- **EXERCISE AIM**
Could you swap every "screenshot" in these lines for "screen capture" and write all the lines out again otherwise unchanged, leaving the pictures out?

- **Item-finding records**
+ + + + +
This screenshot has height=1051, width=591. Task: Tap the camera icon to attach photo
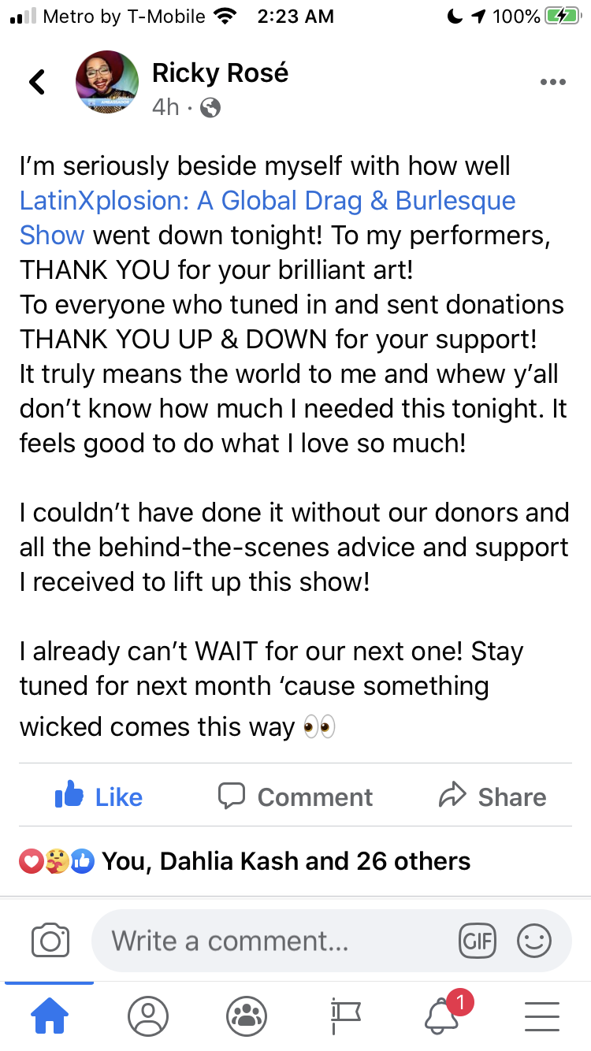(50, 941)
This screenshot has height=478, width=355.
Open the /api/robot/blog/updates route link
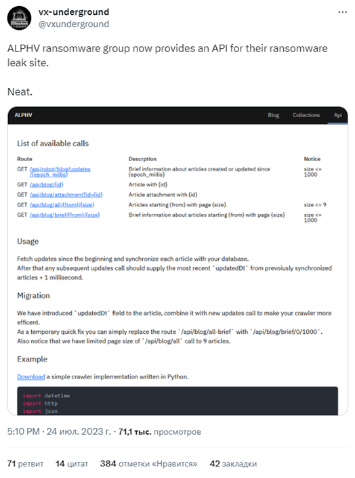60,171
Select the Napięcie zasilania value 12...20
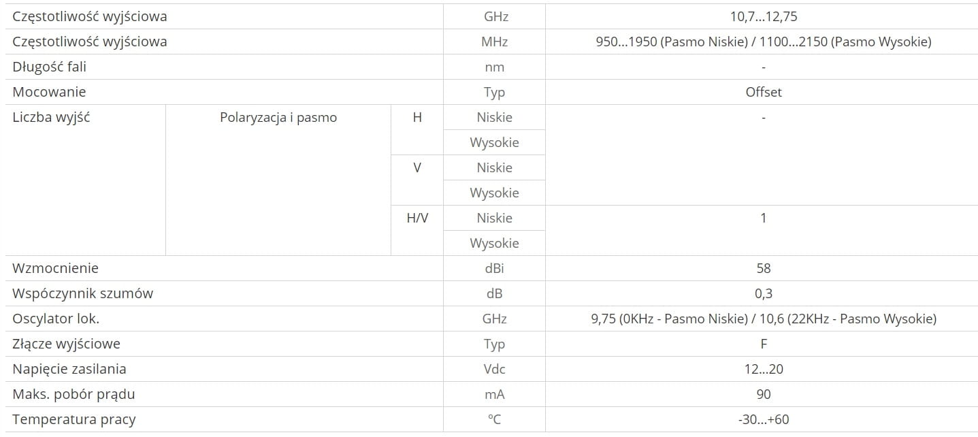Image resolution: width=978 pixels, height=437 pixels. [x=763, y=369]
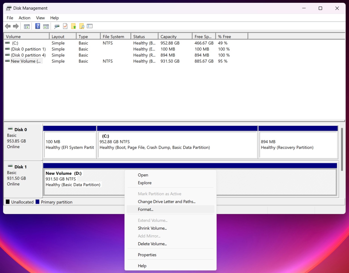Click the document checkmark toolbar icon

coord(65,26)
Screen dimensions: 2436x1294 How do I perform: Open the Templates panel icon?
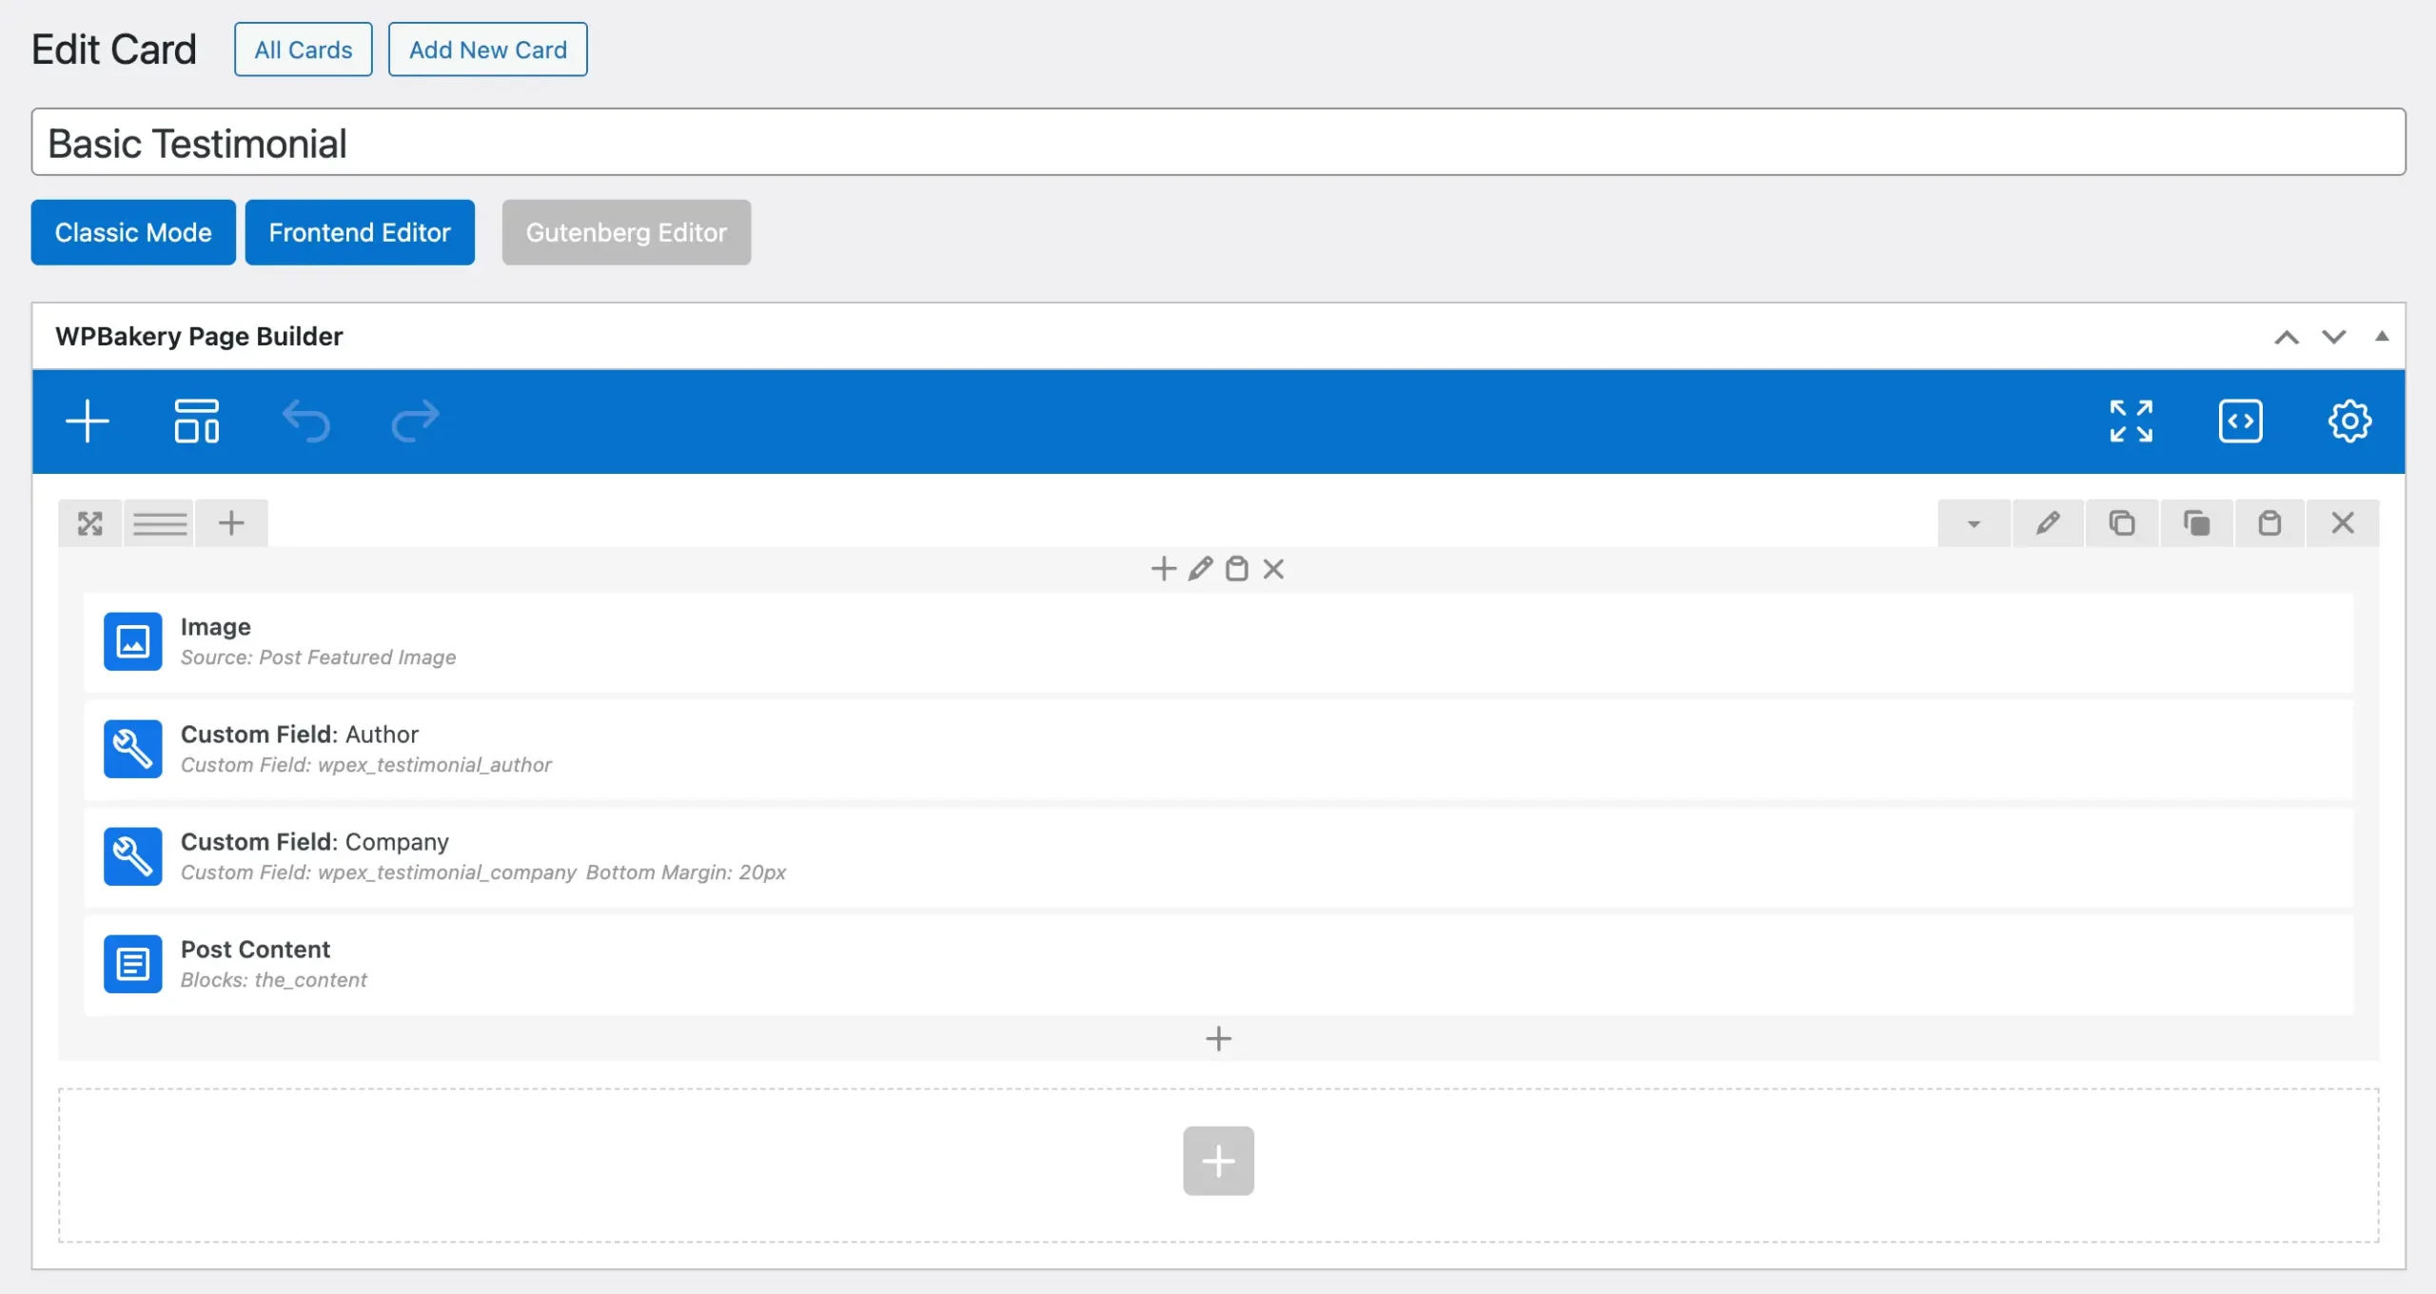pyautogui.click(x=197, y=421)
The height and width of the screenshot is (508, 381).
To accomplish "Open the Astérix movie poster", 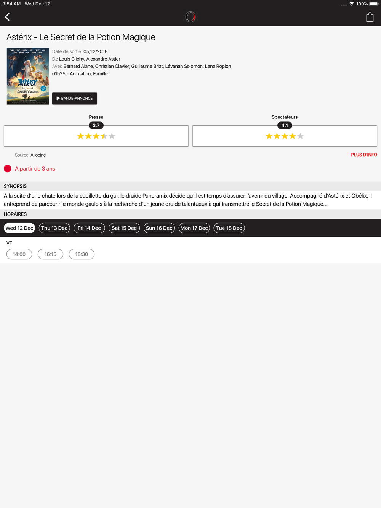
+ + + + +
- **WRITTEN REPLY**
This screen capture has height=1051, width=591. Task: Tap the camera icon to attach photo
(50, 941)
This screen capture has height=478, width=355.
Open the /api/robot/blog/updates route link
60,171
Select the Napięcie zasilania value 12...20
Image resolution: width=978 pixels, height=437 pixels. [x=763, y=369]
Click the document checkmark toolbar icon

coord(65,26)
Screen dimensions: 2436x1294 How do I perform: Open the Templates panel icon?
pyautogui.click(x=197, y=421)
The height and width of the screen capture is (508, 381).
To accomplish "Open the Astérix movie poster", 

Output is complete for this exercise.